**** Texto dado
María, mujer eucarística 

(Novena de la Inmaculada en el año de la eucaristía)

 

Día tercero

Tomad y comed. Comunión con Cristo

 

ESQUEMA DE LA HOMILÍA

1. María participó en las Eucaristías celebradas por los Apóstoles. 
2. La Eucaristías es alimento que nos transforma en Él.
3. Recibirte como María te recibió
DESARROLLO
1. María participó en las Eucaristías celebradas por los Apóstoles. 
“[1, 14] Todos ellos perseveraban unánimes en la oración, junto con algunas mujeres y con María la Madre de Jesús y sus hermanos... [2, 42] Perseveraban asiduamente en la doctrina de los Apóstoles y en la comunión, en la fracción del pan y en las oraciones” (Hechos de los Apóstoles, 1, 14 y 2, 42).
********
Tarea asignada 1 | Por favor, enumera las cosas en las que perseveraban asiduamente, según la cita de Hechos 2, 42 que recoge el texto sobre María, mujer eucarística.
Tarea asignada 2 | Prolonga el texto sobre María, mujer eucarística a partir de la cita de los Hechos de los Apóstoles con la que termina.
**** Registros mostrados
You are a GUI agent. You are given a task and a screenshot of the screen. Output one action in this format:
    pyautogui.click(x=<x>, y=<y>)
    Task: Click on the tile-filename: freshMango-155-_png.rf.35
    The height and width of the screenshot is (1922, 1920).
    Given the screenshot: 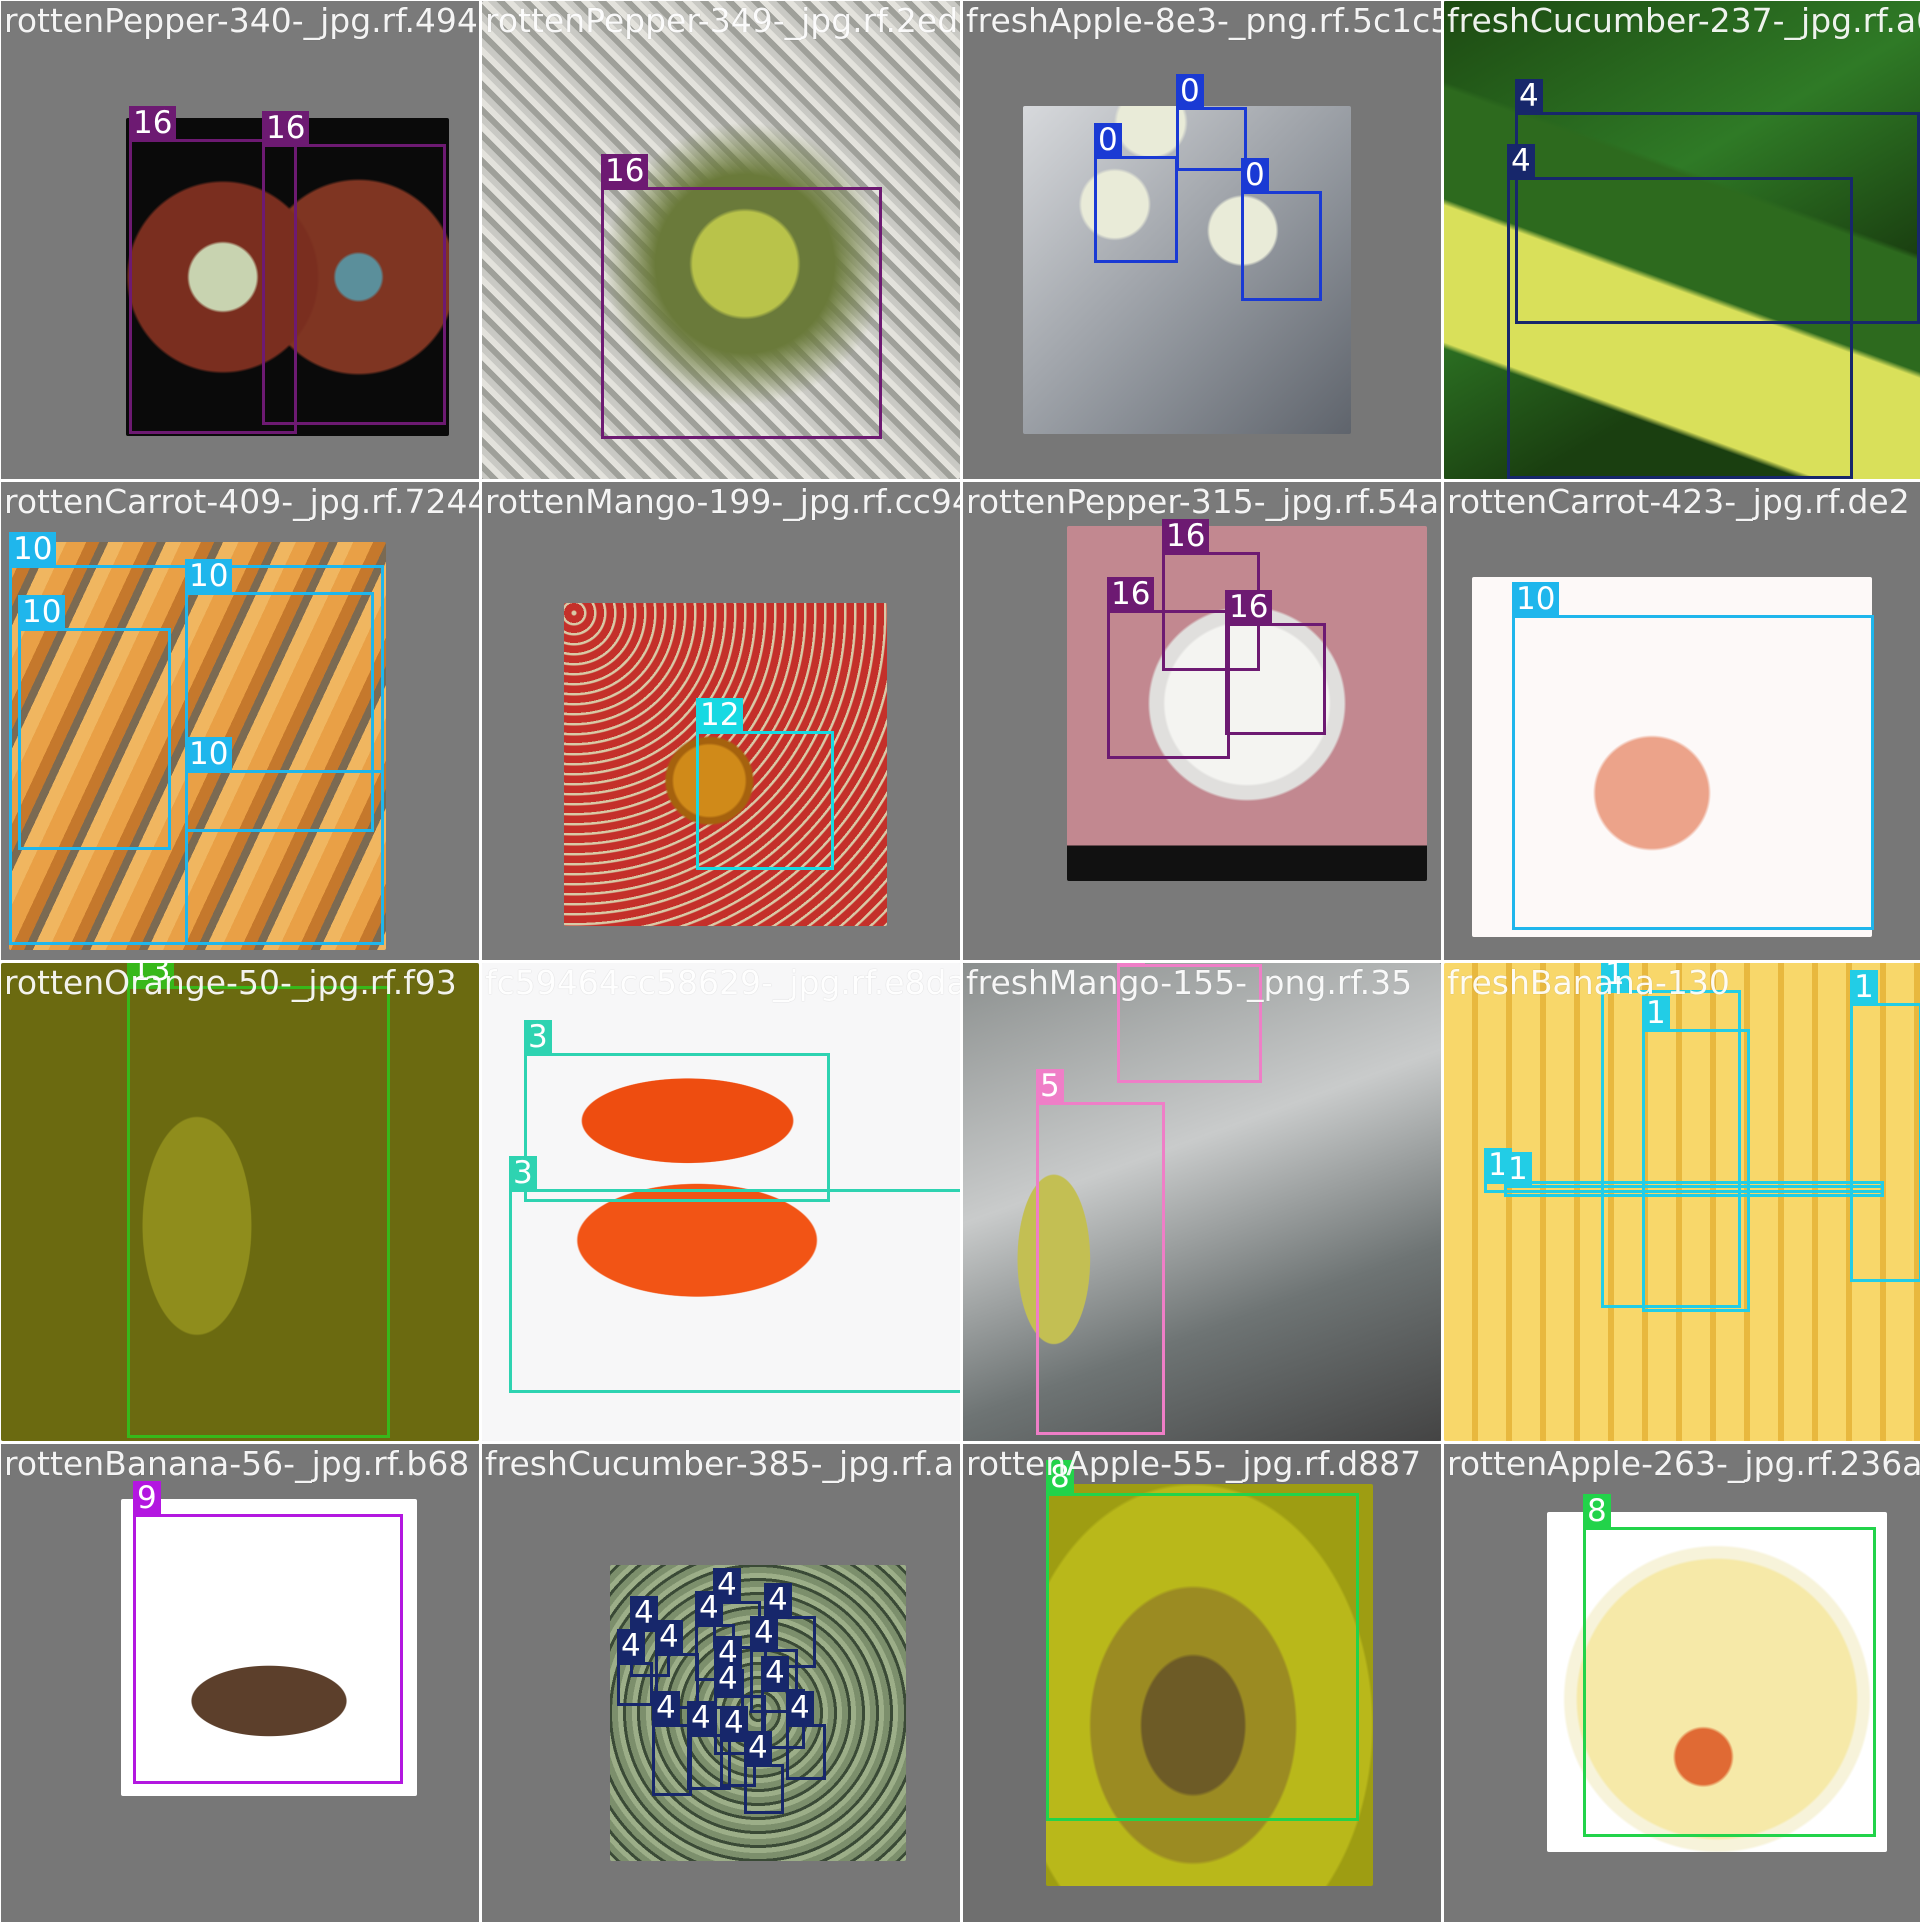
********
Resultado del ejercicio 1 |
- La doctrina de los Apóstoles
- La comunión
- La fracción del pan
- Las oraciones

Resultado del ejercicio 2 |
Muy pronto, los Apóstoles comenzaron a poner en práctica el mandato del Maestro la noche del Jueves Santo: “Haced esto en memoria mía”. En el Cenáculo de Jerusalén primero, y en otros muchos lugares después, celebraron la Eucaristía. Allí estaba María junto con los primeros discípulos. Allí comió el Cuerpo de su Hijo y bebió su Sangre, siguiendo sus palabras: “Si no coméis la carne del Hijo del hombre y no bebéis su sangre, no tendréis vida en vosotros” (Juan 6, 53).
Aunque en el Nuevo Testamento no se nos dice nada sobre las comuniones de María, entiendo que nos puede ayudar en nuestra vida espiritual imaginar los sentimientos que le embargarían en esas ocasiones. En la encíclica Ecclesia de Eucharistia, Juan Pablo II lo expresa con estas palabras: 
“¿Cómo imaginar los sentimientos de María al escuchar de la boca de Pedro, Juan, Santiago y los otros Apóstoles, las palabras de la Última Cena: « Éste es mi cuerpo que es entregado por vosotros » (Lc 22, 19)? Aquel cuerpo entregado como sacrificio y presente en los signos sacramentales, ¡era el mismo cuerpo concebido en su seno! Recibir la Eucaristía debía significar para María como si acogiera de nuevo en su seno el corazón que había latido al unísono con el suyo y revivir lo que había experimentado en primera persona al pie de la Cruz” (Juan Pablo II, Ecclesia de Eucharistia, n. 56).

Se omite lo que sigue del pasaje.